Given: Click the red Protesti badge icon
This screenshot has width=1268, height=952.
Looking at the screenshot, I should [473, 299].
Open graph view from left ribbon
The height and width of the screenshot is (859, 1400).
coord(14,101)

#### Work required
Line by line, reproduce the records above exactly.

#### Response below
Given: Click the red Protesti badge icon
This screenshot has width=1268, height=952.
Looking at the screenshot, I should [473, 299].
Open graph view from left ribbon
The height and width of the screenshot is (859, 1400).
coord(14,101)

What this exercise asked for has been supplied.